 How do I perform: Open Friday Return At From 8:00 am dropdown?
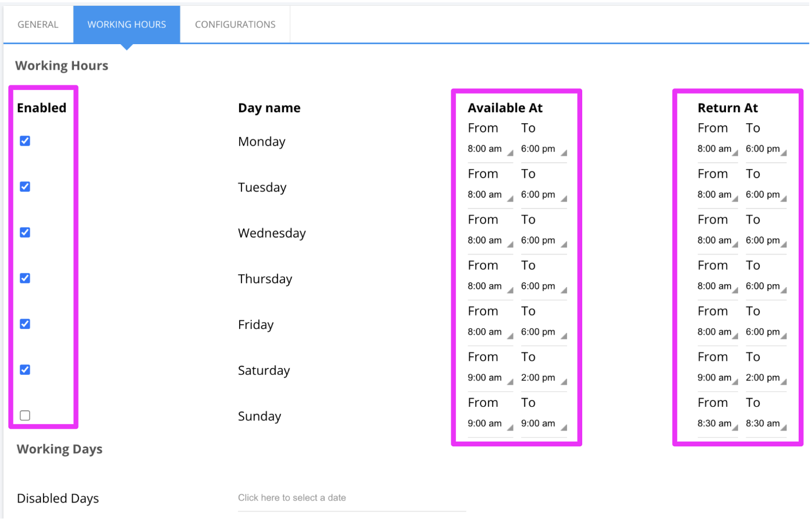718,332
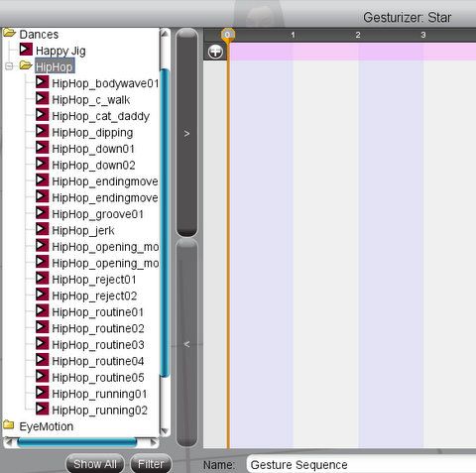476x473 pixels.
Task: Click the Dances open folder icon
Action: pyautogui.click(x=9, y=33)
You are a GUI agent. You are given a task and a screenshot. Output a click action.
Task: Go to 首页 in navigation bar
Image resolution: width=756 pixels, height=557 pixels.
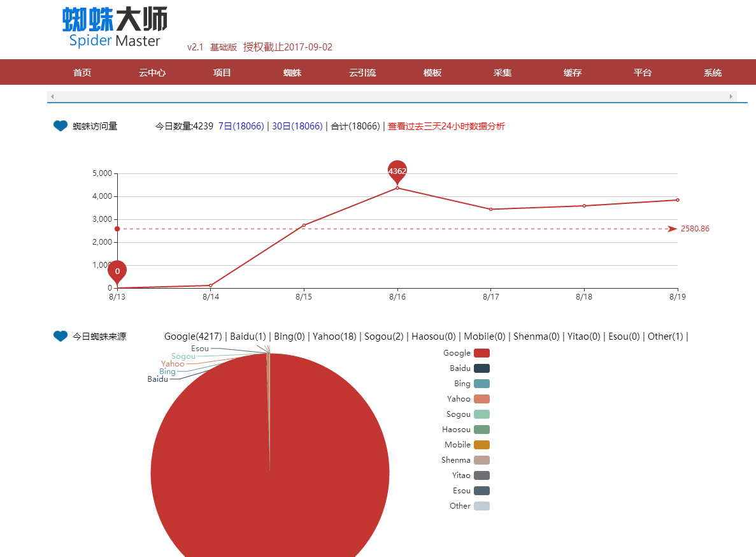click(x=82, y=73)
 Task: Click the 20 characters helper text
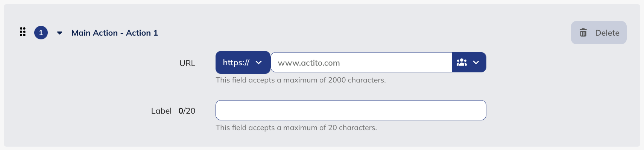tap(296, 128)
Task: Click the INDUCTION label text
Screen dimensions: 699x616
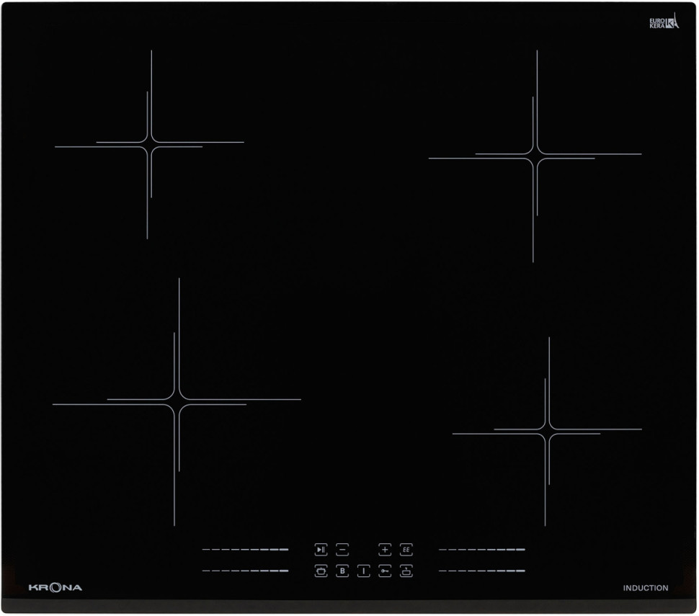Action: pyautogui.click(x=645, y=588)
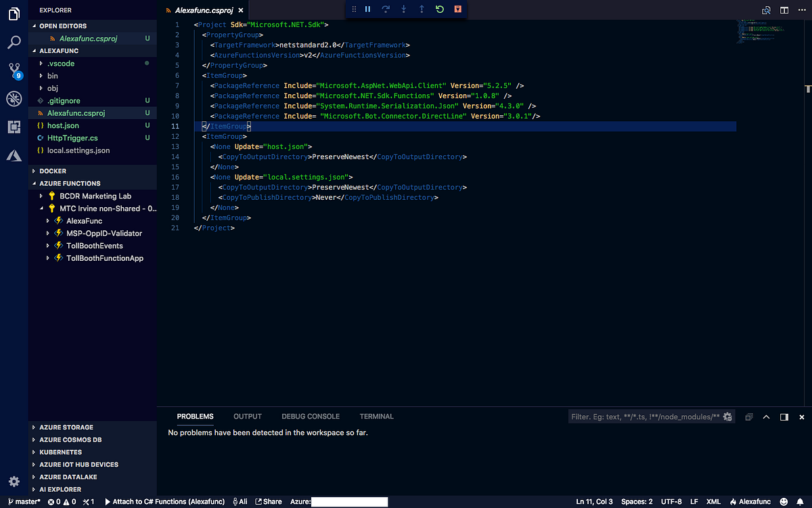The width and height of the screenshot is (812, 508).
Task: Open the editor Settings icon in Problems panel
Action: (x=727, y=417)
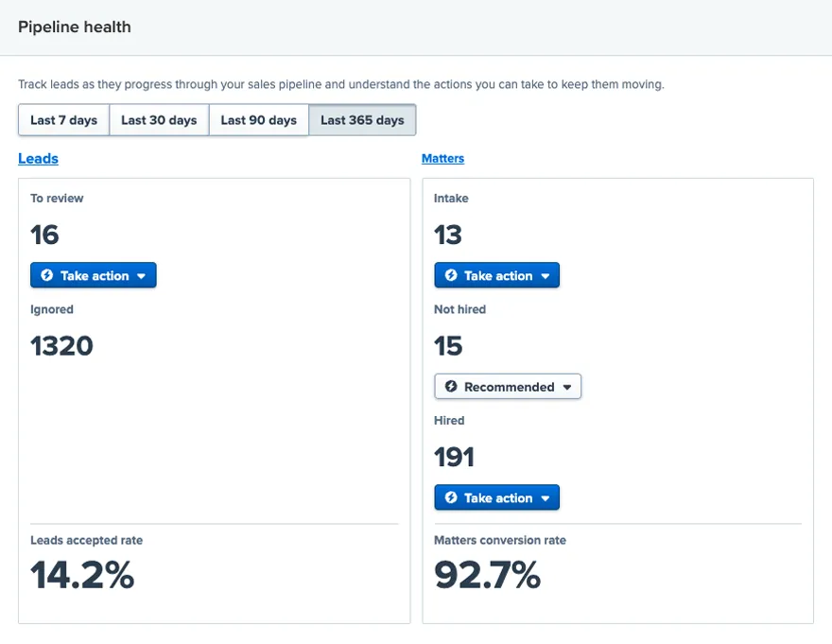Open the Leads link
This screenshot has height=644, width=832.
38,159
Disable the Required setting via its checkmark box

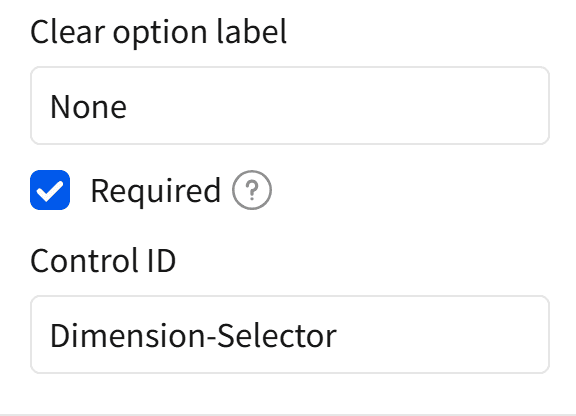[x=50, y=190]
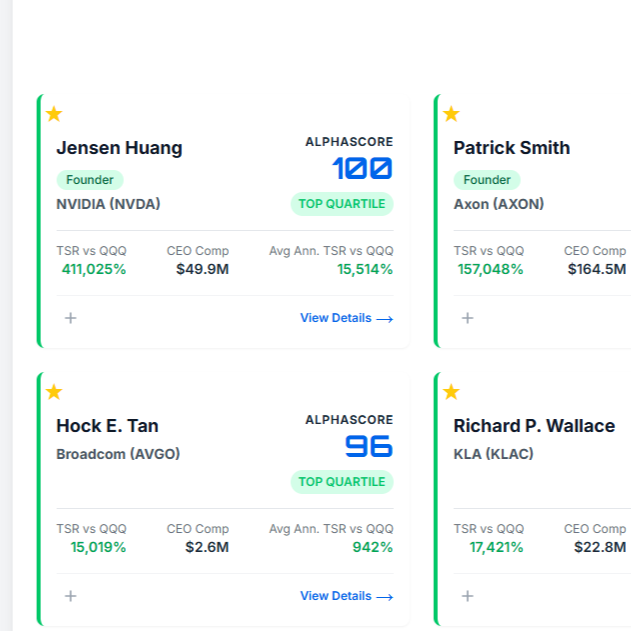Screen dimensions: 631x631
Task: Open View Details for Hock E. Tan
Action: pos(346,596)

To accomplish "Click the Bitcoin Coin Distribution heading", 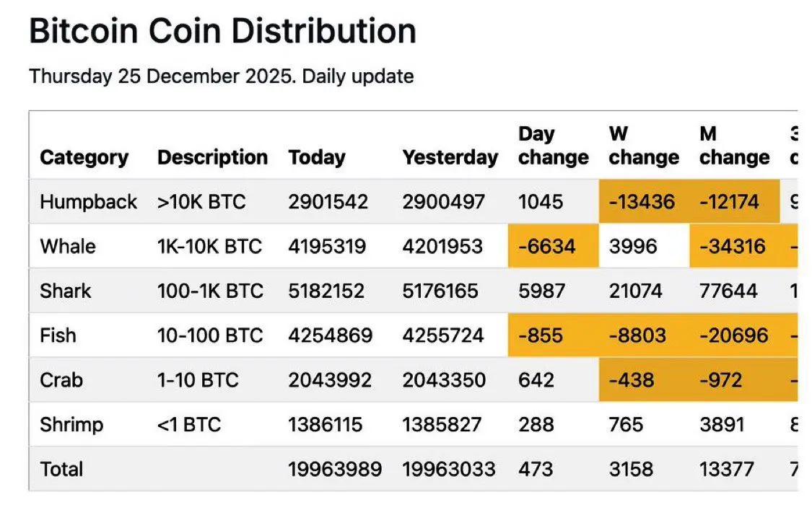I will 222,32.

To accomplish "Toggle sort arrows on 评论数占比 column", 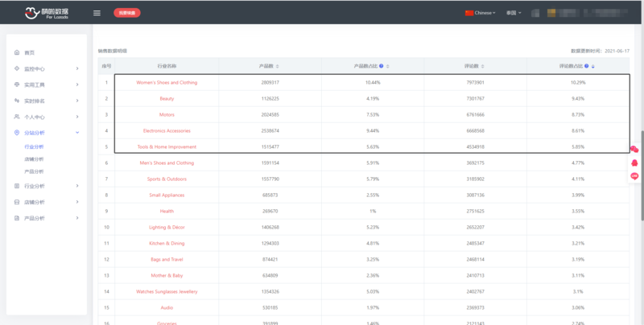I will click(x=593, y=66).
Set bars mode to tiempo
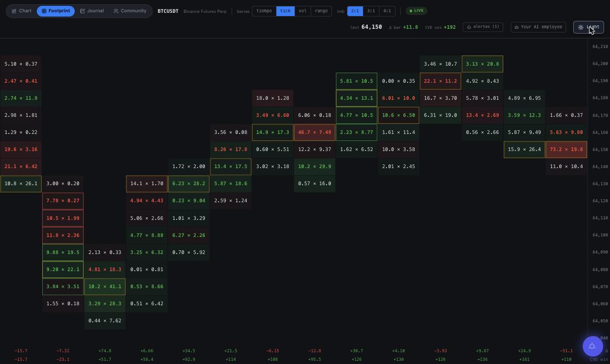Screen dimensions: 610x364 264,11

※ ※ ※

TASK TO CARRY OUT:
The answer should consist only of the lines above from the one with "Image resolution: width=756" through the one with "Task: Click the INDUCTION label text", repeated exactly, with no pictures among them.

EXERCISE RESPONSE:
Image resolution: width=756 pixels, height=557 pixels.
click(x=82, y=73)
 Task: Click the 20 characters helper text
tap(296, 128)
Task: Click the INDUCTION label text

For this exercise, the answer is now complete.